[Saved data entries]
******************************

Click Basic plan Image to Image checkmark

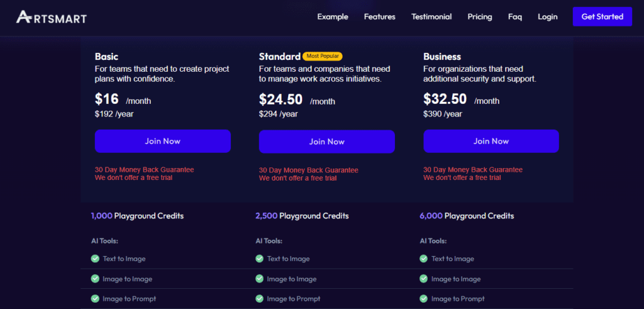95,279
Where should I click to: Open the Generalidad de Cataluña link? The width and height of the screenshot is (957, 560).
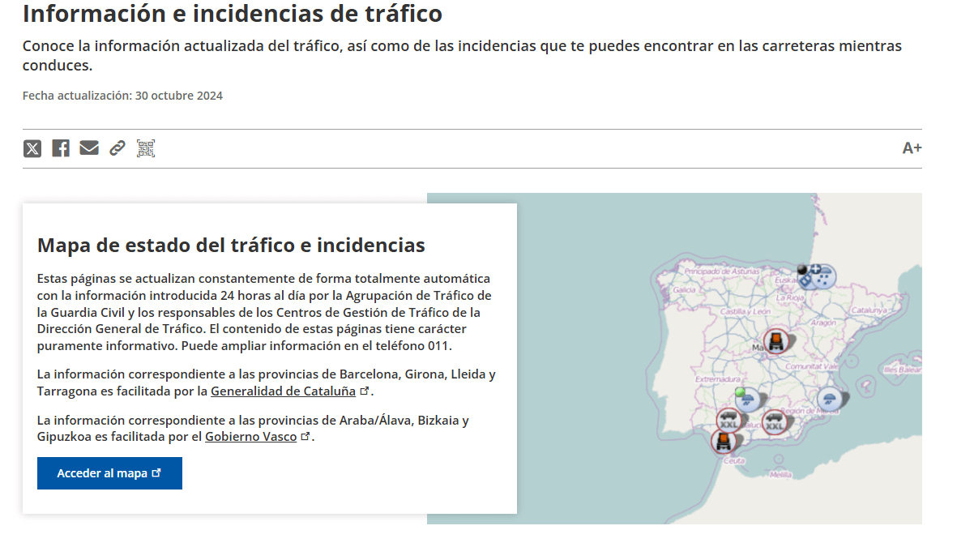tap(284, 391)
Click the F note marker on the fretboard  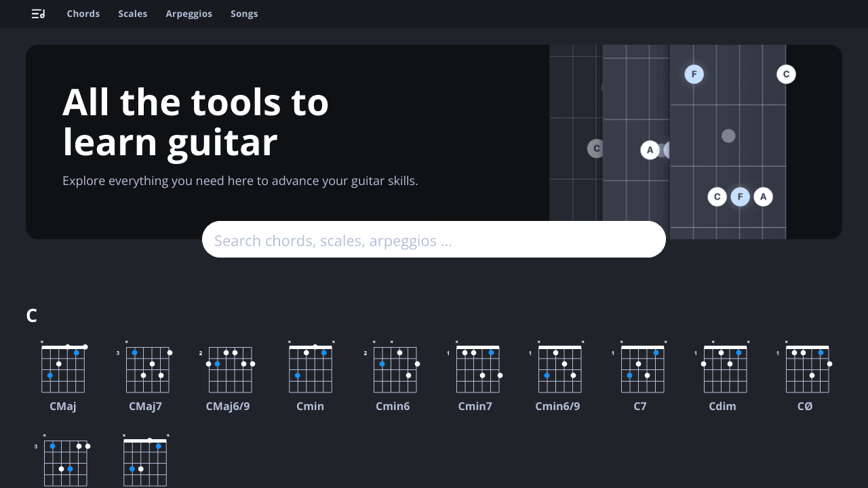pyautogui.click(x=694, y=74)
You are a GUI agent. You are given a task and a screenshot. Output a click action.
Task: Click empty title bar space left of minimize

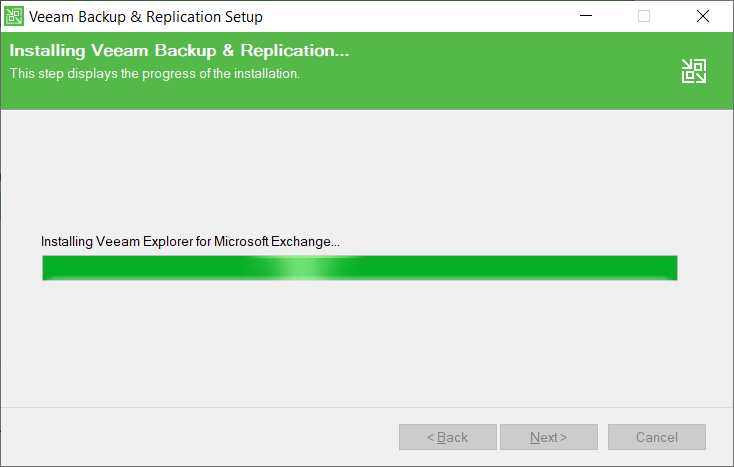tap(420, 16)
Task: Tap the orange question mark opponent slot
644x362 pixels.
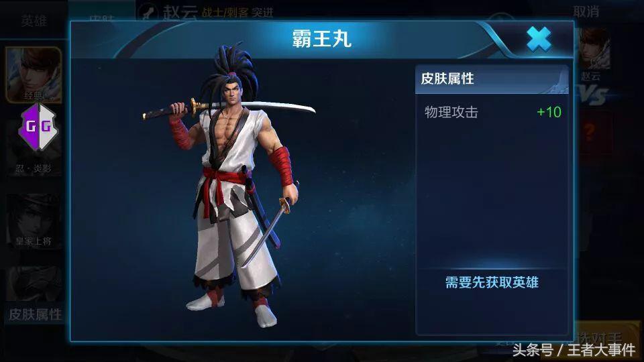Action: pos(589,132)
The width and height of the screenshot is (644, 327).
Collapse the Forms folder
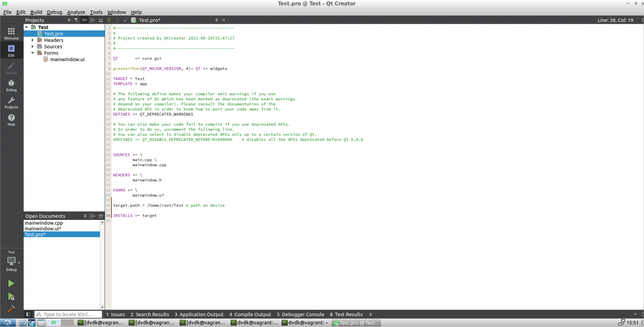pos(33,53)
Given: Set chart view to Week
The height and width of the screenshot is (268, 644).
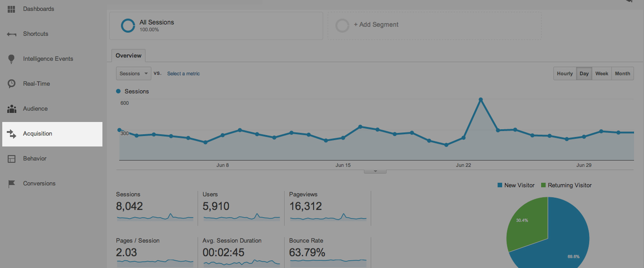Looking at the screenshot, I should pyautogui.click(x=601, y=73).
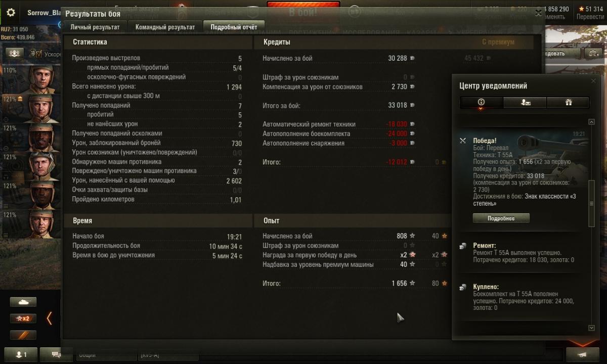
Task: Click the tank filter icon button
Action: click(23, 302)
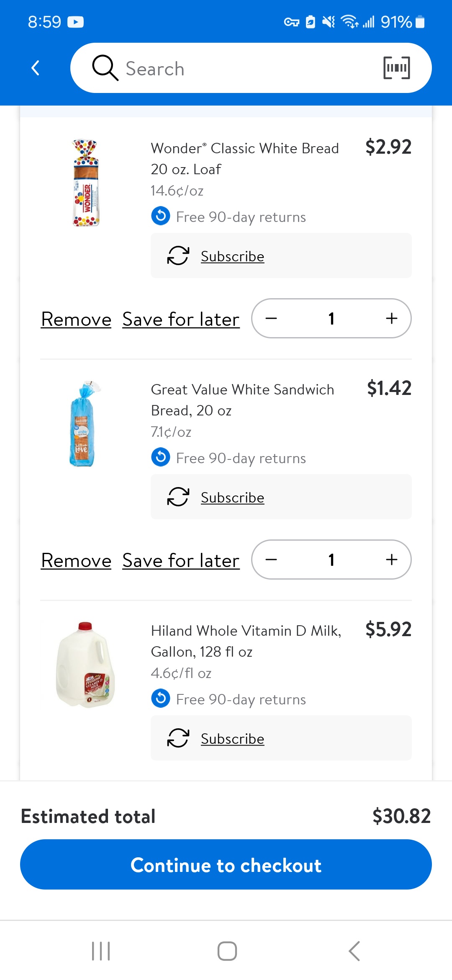Image resolution: width=452 pixels, height=980 pixels.
Task: Open the barcode scanner icon
Action: pyautogui.click(x=397, y=68)
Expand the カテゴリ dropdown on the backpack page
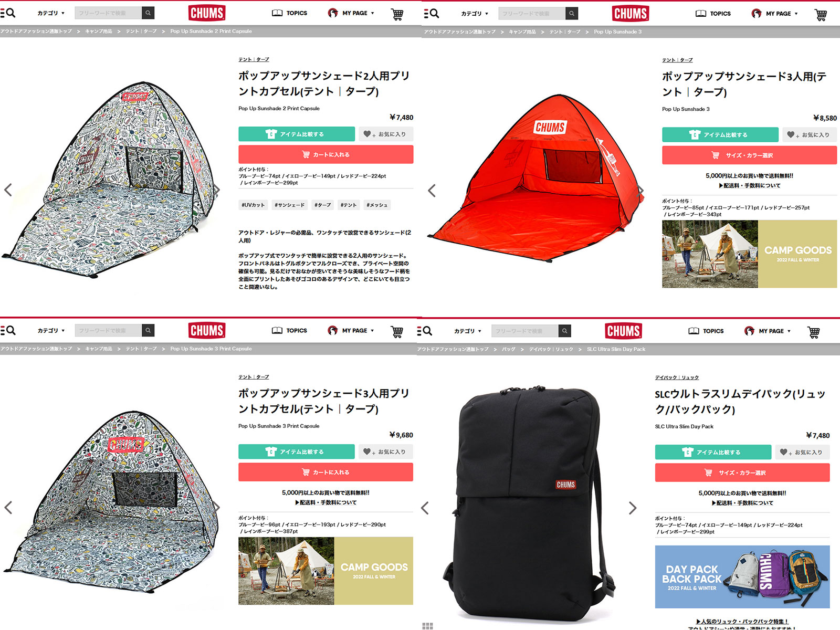 [x=468, y=331]
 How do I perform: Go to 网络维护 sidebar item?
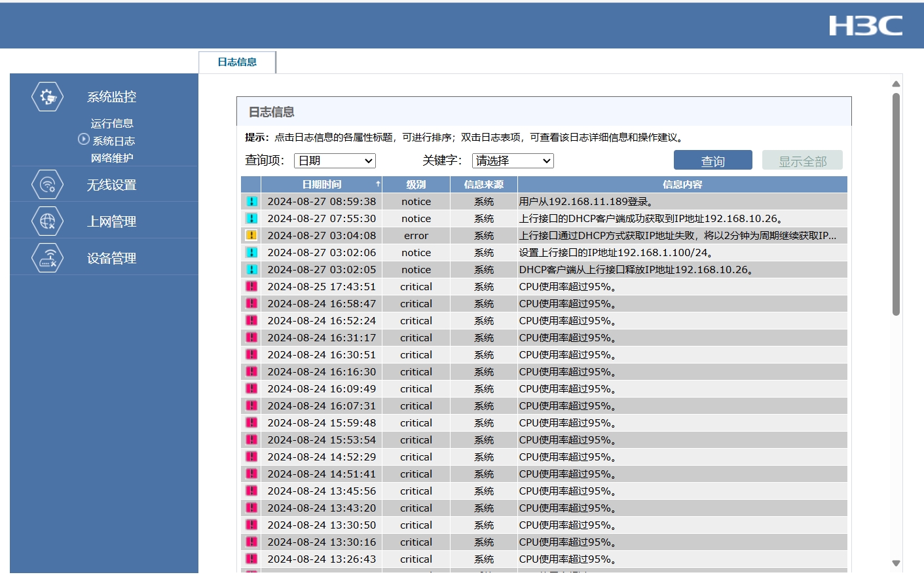pos(112,158)
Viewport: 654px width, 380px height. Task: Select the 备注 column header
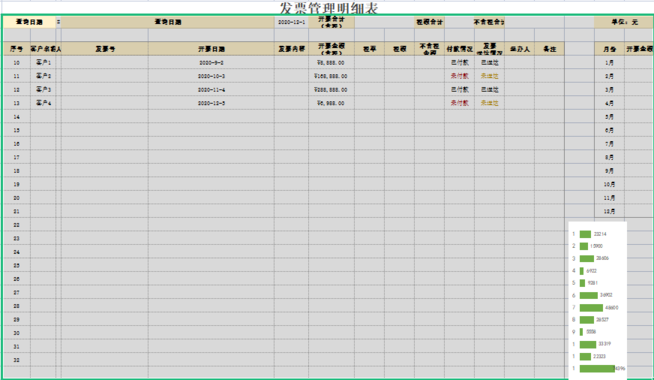click(549, 49)
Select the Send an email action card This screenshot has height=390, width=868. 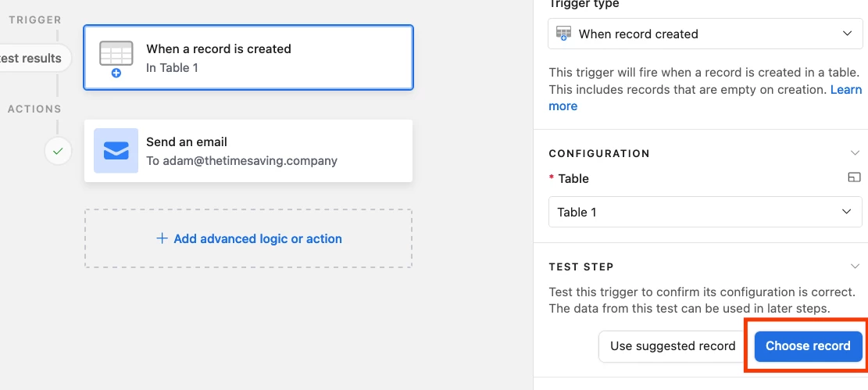(x=248, y=151)
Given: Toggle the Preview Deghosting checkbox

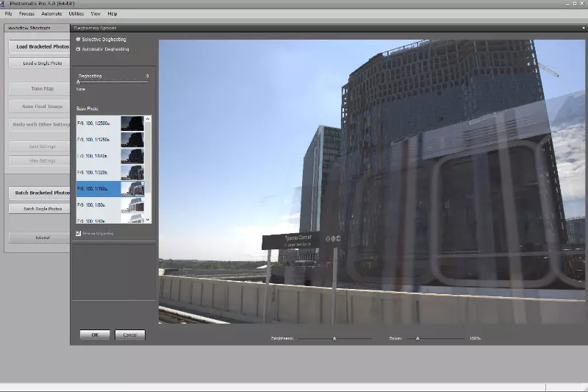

******************************

→ **Exercise**: Reproduce the entries exactly, from the line with "You are a GUI" to the line with "The width and height of the screenshot is (644, 327).", both lines included, keeping no pictures.

→ **Response**:
You are a GUI agent. You are given a task and a screenshot. Output a click action.
Task: Click empty title bar space left of minimize

tap(420, 16)
Task: Tap the orange question mark opponent slot
644x362 pixels.
Action: pos(589,132)
The width and height of the screenshot is (644, 327).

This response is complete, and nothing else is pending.